Емелька несколько раз, будто бы счищая грязь, шаркнул ботинком о дощатый пол и, подойдя к Марфе, — была не была! — обхватил руками талию гостьи и уселся на цветок, подогнув ноги.
Они плавно, легко взлетели.
От утренней прохлады, возбуждения и страха Емельку лихорадило. Марфа быстро летела метров на тридцать выше самых высоких зданий. Емелька с опаской поглядывал сверху на Кировский райсовет, на безлюдную площадь, на знакомые скверы и улицы.
Внезапно потемнело и наступила непроглядная ночь. Парнишка испуганно закричал:
— С глазами что-то. Я ничего не вижу!
— Спокойно, мальчик! — сказала Марфа. — У вас, землян, зрение устроено по-другому. Потерпи, сейчас улажу. Свет, это что? Поток фотонов — световых волн. Все предметы и тела частично поглощают их, а частично — отражают.

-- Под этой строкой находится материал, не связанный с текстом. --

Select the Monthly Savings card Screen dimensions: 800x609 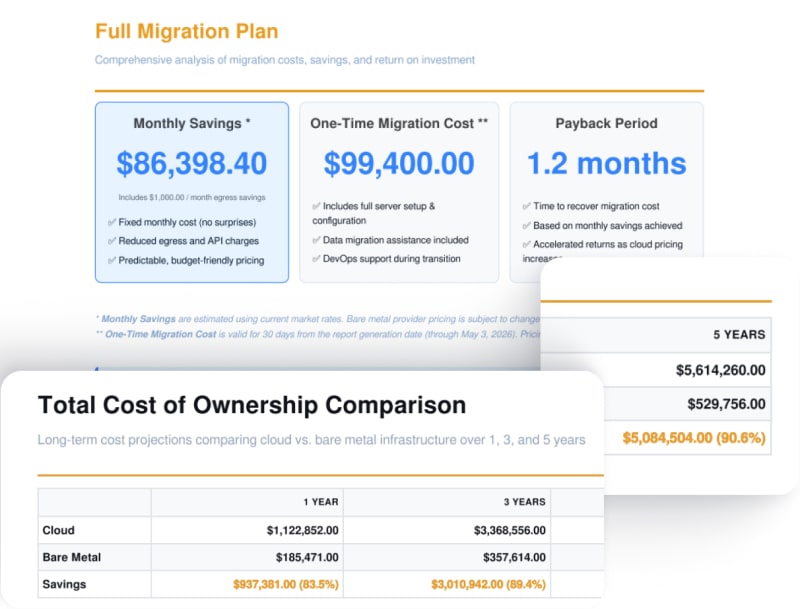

Чтобы стать невидимой, я делаю так, чтобы потоки световых частиц огибали меня. Если убавить напряжение поля, ты снова будешь видеть.
Действительно, город, как на фотоотпечатке в растворе, быстро проявился.

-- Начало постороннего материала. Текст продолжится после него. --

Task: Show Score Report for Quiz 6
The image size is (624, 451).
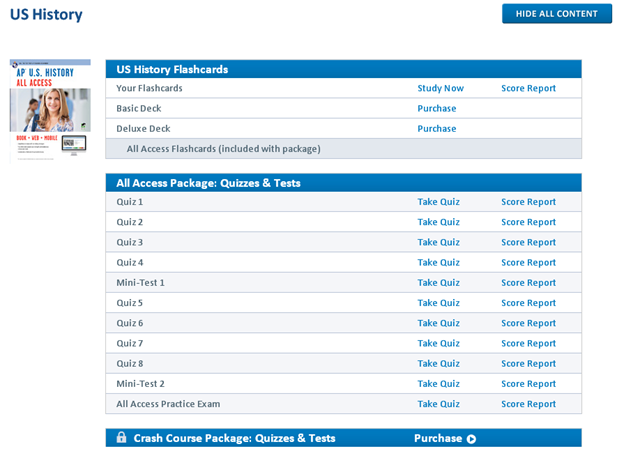Action: click(x=528, y=323)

— Ну как? — спросила оливтянка.
— Уже немного вижу.
— Пока достаточно. Вчера я убедилась, что лучше быть невидимой. Безопаснее…
Емелька успокоился и торопливо, потому что они уже начали снижаться, стал задавать вопросы:
— Это ты нам подбросила мережу?
— И башмак, и чемодан. Потом догадалась, что вам нужна рыба. Теперь помолчи. Не мешай работать.
— Да вот уже мой дом…
Витя все еще сидел на крыше, понуро опустив плечи и размазывая по грязным щекам слезы.
Емелька прокричал ему сверху:
— Витя, подожди еще немного, спешу к Гелию Меркурьевичу, скоро вернусь!
Витя поднял голову на голос и заплакал еще сильнее…
Марфа послушно снижалась там, куда Емелька показал рукой. Когда она остановилась, шары уменьшились до шариков пинг-понга, и наездник шлепнулся на землю. Вскочив на ноги, Емелька торопливо сказал:
— Марфа, прошу, очень прошу тебя, подожди меня здесь, хорошо? Я быстро. Обещаешь? — упрашивал он. Разговаривать с астрономом при Марфе Емелька не решился.
По ступеням мальчишка взбежал с такой скоростью, словно за ним гналась свора собак. На звонок у астронома никто не отозвался. Тогда парнишка, не жалея кулаков, забарабанил в дверь. В квартире наконец послышались шаркающие шаги. Женский голос испуганно спросил:
— Кто там?
— Гелий Меркурьевич дома?
— Это снова ты, мальчик? Иди сейчас же домой! Спать тебе еще нужно, а ты в такую рань баламутишь!
— Откройте! Ну пожалуйста! Беда! Срочно нужен дядя Геля!
Дверь приоткрылась на ширину цепочки, а в щели показалась седая голова старухи.
— Какая еще беда? Знаю я твою беду. Опять в подзорную трубу не терпится посмотреть? Марш домой!
Дверь захлопнулась.
— Ну и детки пошли! Даже среди ночи не дают покоя, — послышалось ее удаляющееся ворчание.
Мальчишка стал со злостью колотить подошвой в дверь.
— Не прекратишь хулиганить — вызову милицию, — сердито предупредил мужчина, выглянувший из соседней квартиры.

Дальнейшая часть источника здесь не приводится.